Recorded information:
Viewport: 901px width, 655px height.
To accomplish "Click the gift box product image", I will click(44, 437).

==

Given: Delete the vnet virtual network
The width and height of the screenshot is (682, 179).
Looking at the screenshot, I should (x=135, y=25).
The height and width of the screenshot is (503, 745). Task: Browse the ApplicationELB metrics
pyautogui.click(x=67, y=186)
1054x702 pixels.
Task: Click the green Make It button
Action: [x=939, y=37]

--

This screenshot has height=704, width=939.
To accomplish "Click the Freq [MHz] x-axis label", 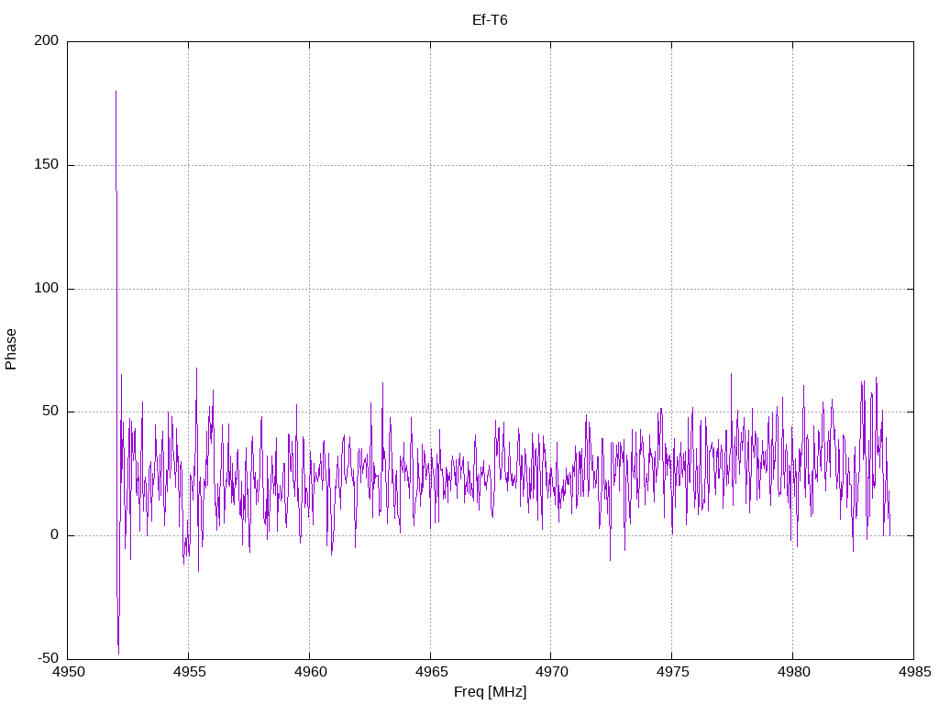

Problem statement:
Exactly as written above, retype the lines starting at the one holding "This screenshot has height=704, width=939." and ending at the one holding "the Freq [MHz]", both included, but not the pictures.

Answer to this task:
This screenshot has height=704, width=939.
To accomplish "Click the Freq [MHz] x-axis label", 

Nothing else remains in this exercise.